Streaming vs. Batch Processing
Different inference stages have different compute requirements. NeMo Curator uses Ray streaming to increase GPU utilization and processing speed compared to traditional batch-all-at-once approaches.
Batch Mode vs. Streaming Mode
Batch Mode
In batch mode, each stage processes the entire dataset before the next stage begins. Stages with different compute requirements (CPU-only tokenization, single-GPU classifiers, multi-GPU encoders) all run sequentially:
Streaming Mode
In streaming mode, data flows through the pipeline as discrete batches. Each stage processes its current batch and immediately passes it downstream, so all stages run concurrently on different batches:
Why Streaming Is Faster
Streaming with heterogeneous compute allows NeMo Curator to overlap stages that use different resources. For example, while a GPU inference stage processes batch N, a CPU tokenization stage can process batch N+1 simultaneously — neither blocks the other.

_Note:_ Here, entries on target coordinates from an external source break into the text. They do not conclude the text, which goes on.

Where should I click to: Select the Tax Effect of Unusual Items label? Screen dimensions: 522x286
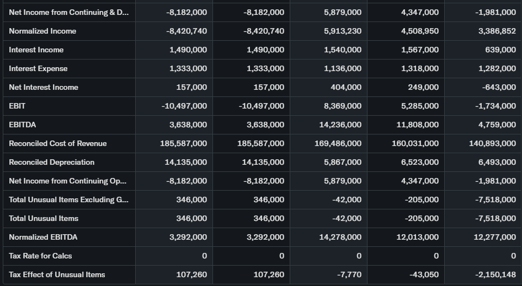click(57, 275)
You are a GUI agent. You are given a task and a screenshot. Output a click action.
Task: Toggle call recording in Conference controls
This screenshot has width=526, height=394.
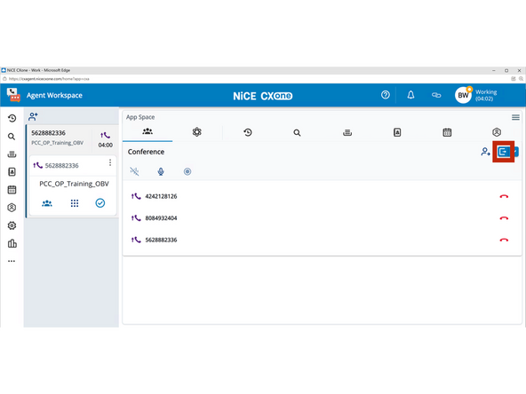[187, 171]
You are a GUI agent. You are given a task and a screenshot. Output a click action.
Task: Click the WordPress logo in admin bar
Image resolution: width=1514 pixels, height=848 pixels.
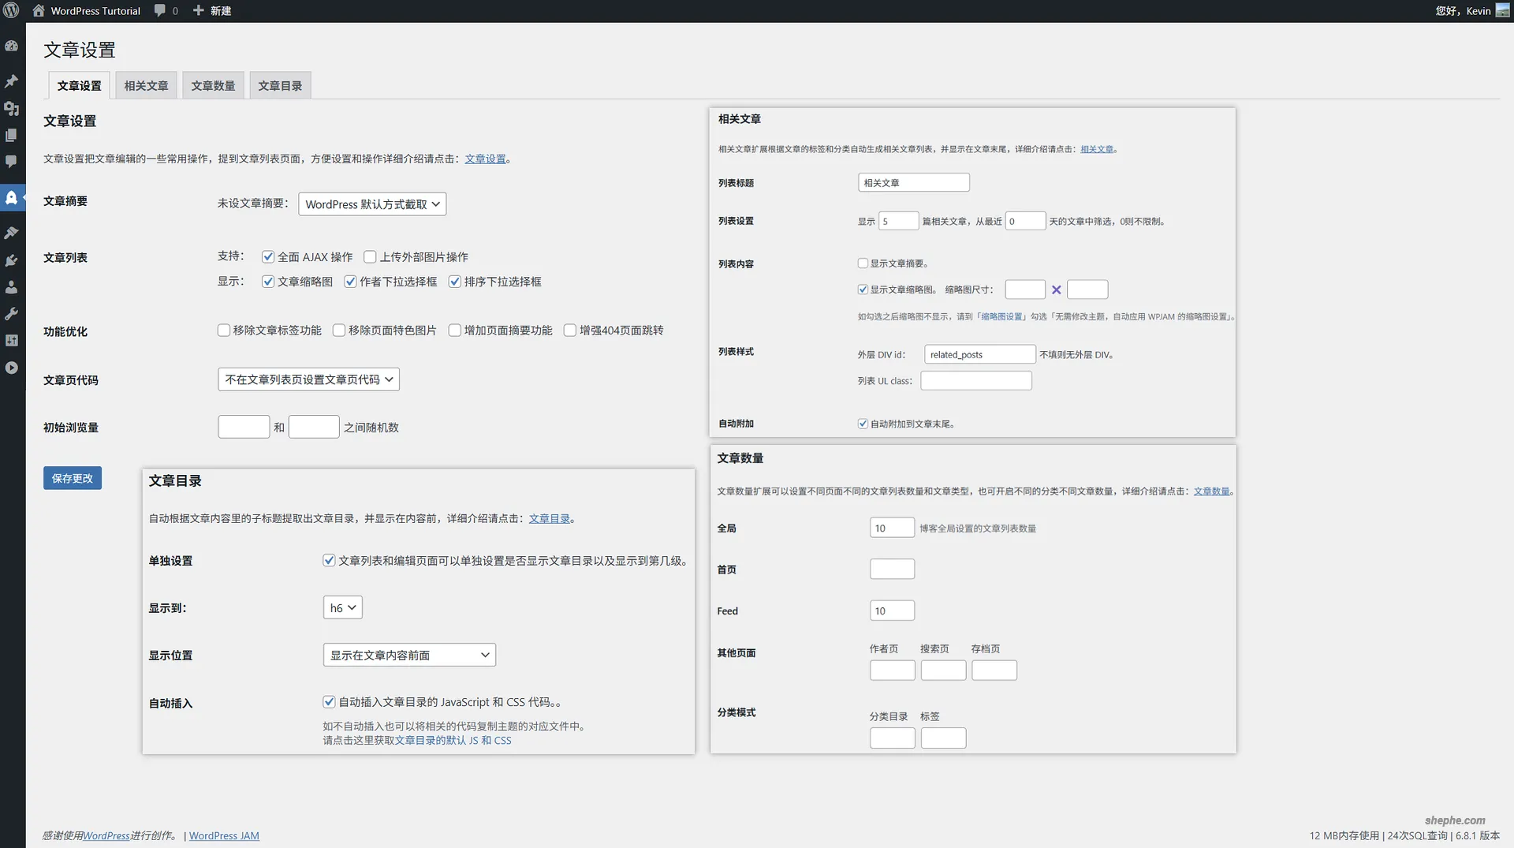pos(12,11)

This overlap improves throughput in pipelines that mix CPU and GPU work, because both happen in parallel rather than taking turns.
Combined with auto-balancing, streaming enables Curator to rearrange resources so that GPU stage workers are kept busy over 99% of the time after an initial warm-up period.
Heterogeneous Executors
NeMo Curator supports streaming with multiple executors — Cosmos Xenna, Ray Data, and others — each optimized for different workload patterns. The executor handles scheduling, backpressure, and resource allocation so that streaming “just works” regardless of how many stages your pipeline has.
Configuring Batch Size
Batch size controls the trade-off between memory usage and throughput:
- Smaller batches: Lower memory usage per batch. Ray may handle smaller batches more efficiently in some workloads.
- Larger batches: More in-memory data per batch, which can reduce I/O overhead but uses more memory.
When Streaming Matters Most
- Datasets exceed memory. A 10 TB Common Crawl snapshot cannot fit in RAM, but it can be streamed in manageable chunks.
- Pipeline stages have different hardware needs. CPU-only and GPU stages overlap instead of taking turns.
- You need early results. Inspect output from the first batch while the rest of the dataset is still processing.